Related is the way the liturgy emphasized the communal over the individual. For one thing, it wasn't about whatever the pastor or worship team cooked up for a given Sunday, but something more enduring. Even more, it was about common worship–the people gathered together to offer petitions, thanksgiving, confession, and worship. I remember being struck by how different were the prayers of the people which called on the participation of the people from the pastor-centered prayers I had grown up with.


And because the liturgy is less pastor/preacher centered, there were multiple avenues for the Holy Spirit to get my attention. The sermon might be good or bad, the hymns might be wonderful or just OK, the receiving of Communion might be more or less profound, but generally the Spirit would break through somewhere. Or it might be at the recitation of the Creed, or the Confession/absolution, the passing of the peace, or some phrase or idea in the Eucharistic Prayer. Certainly, now that I am a regular preacher and celebrant, it is freeing to know that it doesn't all hang on whether I am 'on' as a preacher on any given Sunday.
 
 
Receiving the bread into my outstretched hands and sipping wine–wine!– from a common cup reinforced all of this. And wine. I remember feeling it infusing my chest as I swallowed. So different from the shot glass of communion grape juice I had grown up with. There was an awareness of its potency. And, indeed, the idea that Christ was somehow really present in the bread and wine was potent indeed. The mystery of God was made mysteriously tangible. The weekly Eucharist became and remains a central and essential aspect of my piety.


I appreciated the weekly recitation of the story of salvation contained in the Eucharistic Prayer.


I was moved by the history represented and the sense of worshiping with the Church of the ages.

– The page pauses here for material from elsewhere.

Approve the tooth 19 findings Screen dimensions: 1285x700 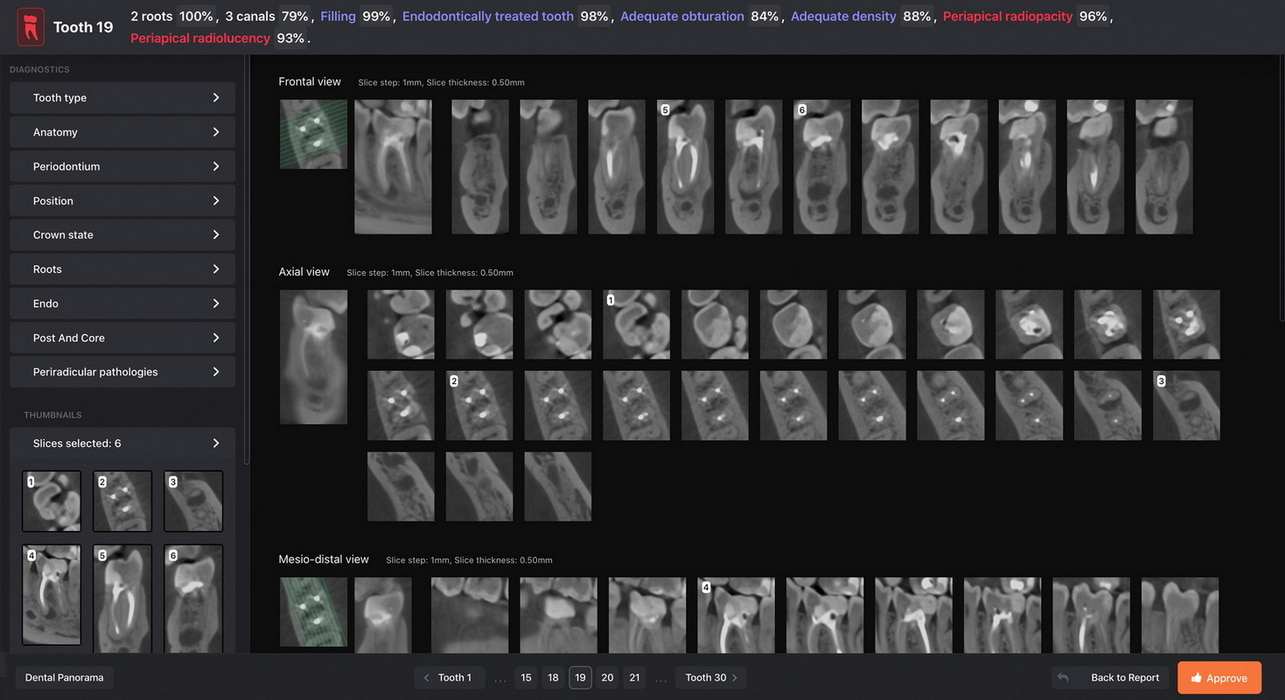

I was also moved by the full-sensory aspect of worship which included sight, sound, smell, and taste.

 
Kneeling for confession and the Eucharist were profoundly instructive.
 

So was adopting the sign of the cross. Thomas Howard wrote, “By making the sign of the cross, on our head, breast, and shoulders, we acknowledge ourselves to be crucified with Christ, in our thinking, our affections, and our actions.”  I came to think of it as a sort of physical “Amen.” 


Liturgy does not guarantee holiness or spiritual vibrancy. Certainly one can find Episcopal churches (or Roman Catholic, Orthodox or Lutheran) that, on the surface at least, give little evidence of the presence of the Holy Spirit. And it would be misleading to claim that every time I participate in liturgical worship I am aware of a profound spiritual experience. But, then, the liturgy reminds me that it is not really about my experience anyway. I do know that over time I have been formed and transformed by participation in the liturgy.